Consumers urged to be cautious when spending for Black Friday

Published Nov 19, 2024

Share

Debt counselling experts and economists have warned consumers to be cautious when spending on Black Friday specials and to avoid getting into unnecessary debt.

The US shopping phenomenon, which takes place on November 29, has taken off in South Africa in recent years. The Mercury’s sister newspaper Business Report said earlier this month that research conducted by the Bureau of Market Research (BER) for fintech Capital Connect stated that retailers in South Africa will generate R22 billion in additional direct revenues because of Black Friday sales this year.

Experts have acknowledged that consumers might have a bit more money in their pockets due to an improvement in the South African economy but advised that they should spend the extra cash on essentials.

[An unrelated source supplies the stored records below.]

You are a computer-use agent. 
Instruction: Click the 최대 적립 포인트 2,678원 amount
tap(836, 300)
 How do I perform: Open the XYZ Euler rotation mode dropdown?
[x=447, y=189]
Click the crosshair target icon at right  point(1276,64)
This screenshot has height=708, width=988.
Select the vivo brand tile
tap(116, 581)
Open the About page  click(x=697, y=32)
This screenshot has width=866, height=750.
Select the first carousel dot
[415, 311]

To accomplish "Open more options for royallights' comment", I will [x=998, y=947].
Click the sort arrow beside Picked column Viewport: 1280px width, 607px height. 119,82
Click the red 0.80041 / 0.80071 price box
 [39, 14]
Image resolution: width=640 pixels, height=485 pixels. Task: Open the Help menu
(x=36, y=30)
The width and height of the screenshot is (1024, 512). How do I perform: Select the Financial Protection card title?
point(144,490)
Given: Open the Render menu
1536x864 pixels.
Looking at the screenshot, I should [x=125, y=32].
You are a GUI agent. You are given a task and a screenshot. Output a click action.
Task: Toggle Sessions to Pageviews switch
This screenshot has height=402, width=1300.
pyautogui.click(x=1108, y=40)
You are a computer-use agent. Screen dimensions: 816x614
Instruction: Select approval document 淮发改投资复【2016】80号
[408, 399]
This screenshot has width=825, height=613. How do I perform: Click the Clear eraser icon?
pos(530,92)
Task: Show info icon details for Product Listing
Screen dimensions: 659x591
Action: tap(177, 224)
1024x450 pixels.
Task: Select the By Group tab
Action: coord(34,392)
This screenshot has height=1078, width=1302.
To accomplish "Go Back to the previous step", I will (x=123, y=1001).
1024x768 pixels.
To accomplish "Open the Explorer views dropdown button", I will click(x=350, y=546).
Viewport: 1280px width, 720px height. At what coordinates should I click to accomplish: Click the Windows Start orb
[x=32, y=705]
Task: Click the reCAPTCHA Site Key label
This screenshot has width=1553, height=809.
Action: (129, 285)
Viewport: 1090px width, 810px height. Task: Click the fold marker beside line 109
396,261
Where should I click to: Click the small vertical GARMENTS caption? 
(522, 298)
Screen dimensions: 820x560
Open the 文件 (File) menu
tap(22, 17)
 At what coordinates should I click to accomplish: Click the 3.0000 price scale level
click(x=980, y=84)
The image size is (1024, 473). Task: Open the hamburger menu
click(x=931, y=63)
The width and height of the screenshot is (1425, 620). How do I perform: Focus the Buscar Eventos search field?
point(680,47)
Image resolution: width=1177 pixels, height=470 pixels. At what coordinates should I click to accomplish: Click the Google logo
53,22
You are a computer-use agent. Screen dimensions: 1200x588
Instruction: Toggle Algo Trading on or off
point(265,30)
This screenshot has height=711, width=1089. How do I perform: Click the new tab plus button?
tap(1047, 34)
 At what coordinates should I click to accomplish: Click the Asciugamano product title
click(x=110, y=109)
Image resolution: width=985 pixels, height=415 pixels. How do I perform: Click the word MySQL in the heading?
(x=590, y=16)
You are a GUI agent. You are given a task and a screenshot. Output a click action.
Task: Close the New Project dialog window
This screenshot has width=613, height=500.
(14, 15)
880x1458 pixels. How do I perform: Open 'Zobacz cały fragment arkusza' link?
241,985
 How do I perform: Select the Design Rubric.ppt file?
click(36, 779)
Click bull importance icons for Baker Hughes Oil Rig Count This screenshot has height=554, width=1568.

Neil Roets, CEO of Debt Rescue, a debt counselling company, said that they urged South Africans to approach Black Friday with caution.

“While the promise of massive discounts can be enticing, it’s important to remember that overspending during these sales can lead to financial strain, especially in the current economic climate where many are already struggling.”

Roets added that before making any purchases, consumers should compile a list of items they genuinely need.

“Stick to this plan and avoid impulse buying, no matter how tempting the deals may appear. It’s also crucial to compare prices and ensure that the discounts are genuine.”

Roets said that indebted consumers should avoid using credit to fund Black Friday purchases.

“Instead, focus on paying off existing debt and avoid unnecessary expenses.

Remember, the savings from Black Friday deals are not worth the long-term financial burden of high-interest debt, which nullifies the savings.”

Benay Sager, executive head of debt management company DebtBusters, said despite the financial climate looking better due to an improved economy, consumers were still feeling the impact of salaries that are not in line with the increases in living expenses.

“The latest Q3 Debt Index shows that consumers still need to borrow to make ends meet, needing about 66% of their take-home pay for repaying their debt on a monthly basis. We also saw that on average, interest rates on unsecured loans, particularly personal loans, have shot up to 26.7% per annum. This is the highest we’ve seen in the last eight years.”

Sager said the cost of borrowing has gone up significantly for the consumer.

“What that means for consumers going into the season with lots of retail offers, such as Black Friday and the festive period, is that they should be very cautious of where they spend their money and if they decide to use credit, to know what the cost and impact would be going forward.”

Waldo Krugell, an economics professor at North West University, said that consumers have had some relief with the lower fuel price and small cut in interest rates, but most consumers are still stretching their income to make ends meet.

“My advice is to look for bargains on those things that you need. A bit of market research beforehand is important.”

Economist Dawie Roodt said people get swept up in the spending frenzy and falsely believe items are much cheaper.

“Consumers just tend to buy everything. Make sure that you have budgeted for Black Friday with extra money, make sure it’s a bargain and compare prices and don’t fall for the slogan that this is a once-off deal.”

Johann Els, the group chief economist at Old Mutual, said: “In my opinion, the Black Friday deals are not special and just overpriced items being reduced.

Rather focus on buying essential items like school items for 2025.”